START MATERIAL SUPPLIED
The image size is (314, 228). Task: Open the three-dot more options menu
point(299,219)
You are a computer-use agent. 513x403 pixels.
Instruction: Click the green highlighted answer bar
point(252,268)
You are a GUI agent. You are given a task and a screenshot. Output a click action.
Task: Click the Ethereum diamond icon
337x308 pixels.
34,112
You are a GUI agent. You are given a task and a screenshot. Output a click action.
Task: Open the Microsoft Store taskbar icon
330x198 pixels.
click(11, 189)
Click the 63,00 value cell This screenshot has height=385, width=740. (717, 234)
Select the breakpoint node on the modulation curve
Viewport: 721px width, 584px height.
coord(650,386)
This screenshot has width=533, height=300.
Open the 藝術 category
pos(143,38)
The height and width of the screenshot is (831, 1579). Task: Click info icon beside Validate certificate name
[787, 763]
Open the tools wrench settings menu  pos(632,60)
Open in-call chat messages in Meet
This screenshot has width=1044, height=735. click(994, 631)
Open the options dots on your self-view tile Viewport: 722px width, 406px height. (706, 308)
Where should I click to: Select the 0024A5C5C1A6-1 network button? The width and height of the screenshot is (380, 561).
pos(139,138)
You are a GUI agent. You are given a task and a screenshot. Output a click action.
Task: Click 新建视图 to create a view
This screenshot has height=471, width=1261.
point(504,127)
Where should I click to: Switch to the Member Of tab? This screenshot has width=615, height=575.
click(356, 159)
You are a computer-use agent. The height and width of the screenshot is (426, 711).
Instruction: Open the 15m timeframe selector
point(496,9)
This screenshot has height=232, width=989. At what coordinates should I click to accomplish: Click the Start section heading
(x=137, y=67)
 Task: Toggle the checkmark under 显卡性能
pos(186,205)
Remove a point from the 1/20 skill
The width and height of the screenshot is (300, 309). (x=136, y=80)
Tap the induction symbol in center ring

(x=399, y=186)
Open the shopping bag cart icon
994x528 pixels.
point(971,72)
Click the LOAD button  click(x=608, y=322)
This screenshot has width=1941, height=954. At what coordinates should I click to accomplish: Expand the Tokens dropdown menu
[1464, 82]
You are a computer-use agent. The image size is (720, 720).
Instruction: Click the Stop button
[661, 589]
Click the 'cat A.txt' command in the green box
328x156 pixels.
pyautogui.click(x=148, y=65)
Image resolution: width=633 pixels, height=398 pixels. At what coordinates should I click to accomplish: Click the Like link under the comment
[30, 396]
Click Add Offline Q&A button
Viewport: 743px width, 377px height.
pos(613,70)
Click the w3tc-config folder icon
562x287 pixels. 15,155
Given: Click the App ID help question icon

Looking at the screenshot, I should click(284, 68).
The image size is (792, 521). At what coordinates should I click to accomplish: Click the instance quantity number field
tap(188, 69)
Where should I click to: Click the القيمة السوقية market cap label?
END MATERIAL SUPPLIED
__WHAT TO DO__:
For this task, print the records again exactly as they appear.

__ANSWER SECTION__:
The image size is (314, 228). Task: Open the three-dot more options menu
point(299,219)
You are a computer-use agent. 513x403 pixels.
Instruction: Click the green highlighted answer bar
point(252,268)
You are a GUI agent. You are given a task and a screenshot. Output a click action.
Task: Click the Ethereum diamond icon
337x308 pixels.
34,112
You are a GUI agent. You are given a task and a screenshot. Output a click action.
Task: Open the Microsoft Store taskbar icon
330x198 pixels.
click(11, 189)
Click the 63,00 value cell This screenshot has height=385, width=740. (717, 234)
Select the breakpoint node on the modulation curve
Viewport: 721px width, 584px height.
coord(650,386)
This screenshot has width=533, height=300.
Open the 藝術 category
pos(143,38)
The height and width of the screenshot is (831, 1579). Task: Click info icon beside Validate certificate name
[787, 763]
Open the tools wrench settings menu  pos(632,60)
Open in-call chat messages in Meet
This screenshot has width=1044, height=735. click(994, 631)
Open the options dots on your self-view tile Viewport: 722px width, 406px height. (706, 308)
Where should I click to: Select the 0024A5C5C1A6-1 network button? The width and height of the screenshot is (380, 561).
pos(139,138)
You are a GUI agent. You are given a task and a screenshot. Output a click action.
Task: Click 新建视图 to create a view
This screenshot has height=471, width=1261.
point(504,127)
Where should I click to: Switch to the Member Of tab? This screenshot has width=615, height=575.
click(356, 159)
You are a computer-use agent. The height and width of the screenshot is (426, 711).
Instruction: Open the 15m timeframe selector
point(496,9)
This screenshot has height=232, width=989. At what coordinates should I click to accomplish: Click the Start section heading
(x=137, y=67)
 Task: Toggle the checkmark under 显卡性能
pos(186,205)
Remove a point from the 1/20 skill
The width and height of the screenshot is (300, 309). (x=136, y=80)
Tap the induction symbol in center ring

(x=399, y=186)
Open the shopping bag cart icon
994x528 pixels.
point(971,72)
Click the LOAD button  click(x=608, y=322)
This screenshot has width=1941, height=954. At what coordinates should I click to accomplish: Expand the Tokens dropdown menu
[1464, 82]
You are a computer-use agent. The image size is (720, 720).
Instruction: Click the Stop button
[661, 589]
Click the 'cat A.txt' command in the green box
328x156 pixels.
pyautogui.click(x=148, y=65)
Image resolution: width=633 pixels, height=398 pixels. At what coordinates should I click to accomplish: Click the Like link under the comment
[30, 396]
Click Add Offline Q&A button
Viewport: 743px width, 377px height.
pos(613,70)
Click the w3tc-config folder icon
562x287 pixels. 15,155
Given: Click the App ID help question icon

Looking at the screenshot, I should click(284, 68).
The image size is (792, 521). At what coordinates should I click to accomplish: Click the instance quantity number field
tap(188, 69)
Where should I click to: Click the القيمة السوقية market cap label?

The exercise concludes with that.